What is being asked ▸ Set down the material again unchanged, starting at the line containing "Where should I click to: Click the" and ending at the line containing "click(x=1330, y=474)", both included. Omit the pictures from your answer.

Data for this exercise ▸
_ _ _ _ _ _ _

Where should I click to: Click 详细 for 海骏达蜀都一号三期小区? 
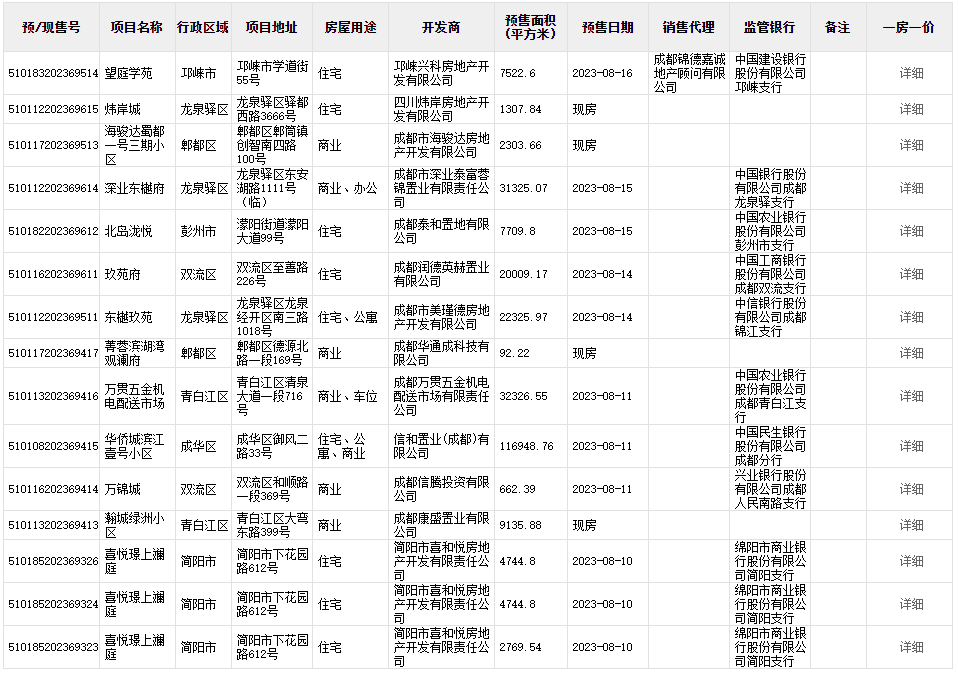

_ _ _ _ _ _ _

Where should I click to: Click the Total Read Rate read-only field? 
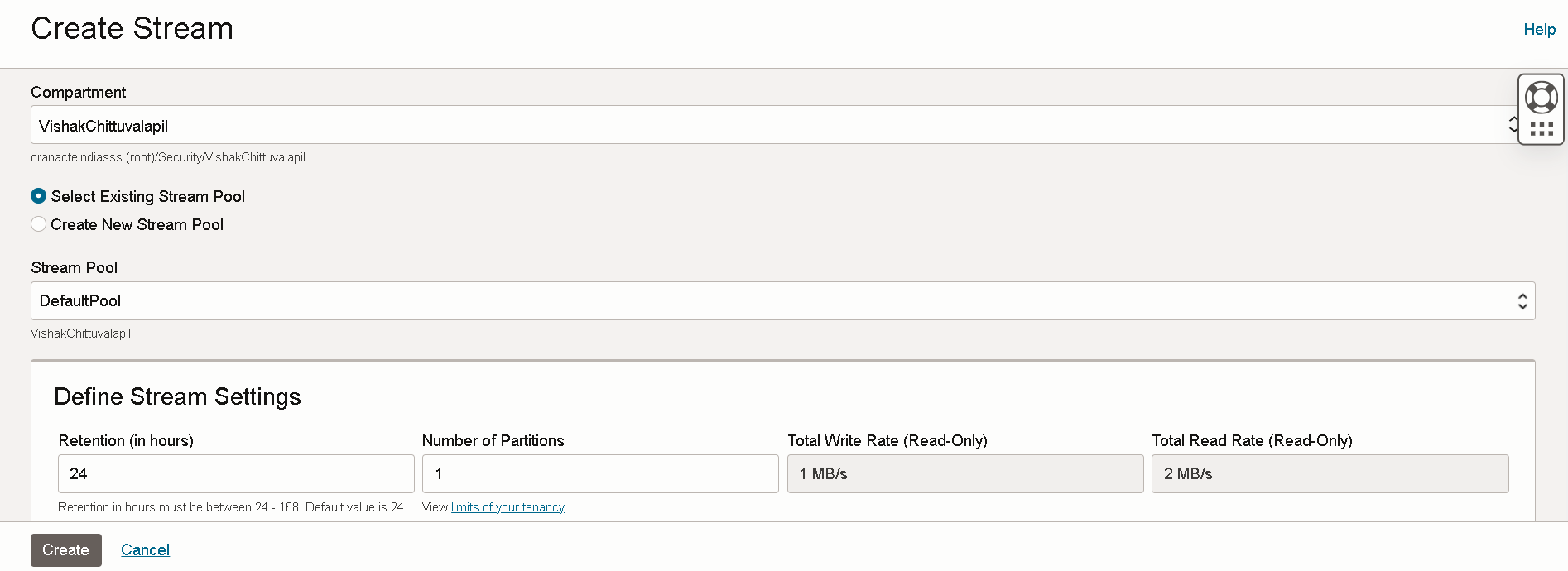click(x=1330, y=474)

_ _ _ _ _ _ _

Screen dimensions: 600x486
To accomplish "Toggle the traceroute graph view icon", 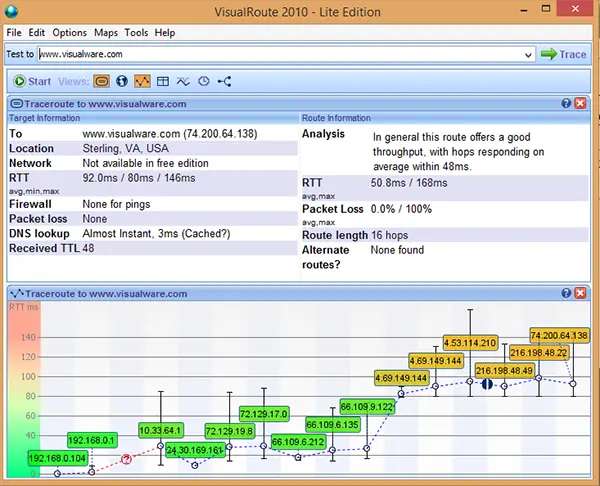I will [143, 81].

_ _ _ _ _ _ _

Result ▸
Where should I click to: Click the Total Read Rate read-only field? 
click(x=1330, y=474)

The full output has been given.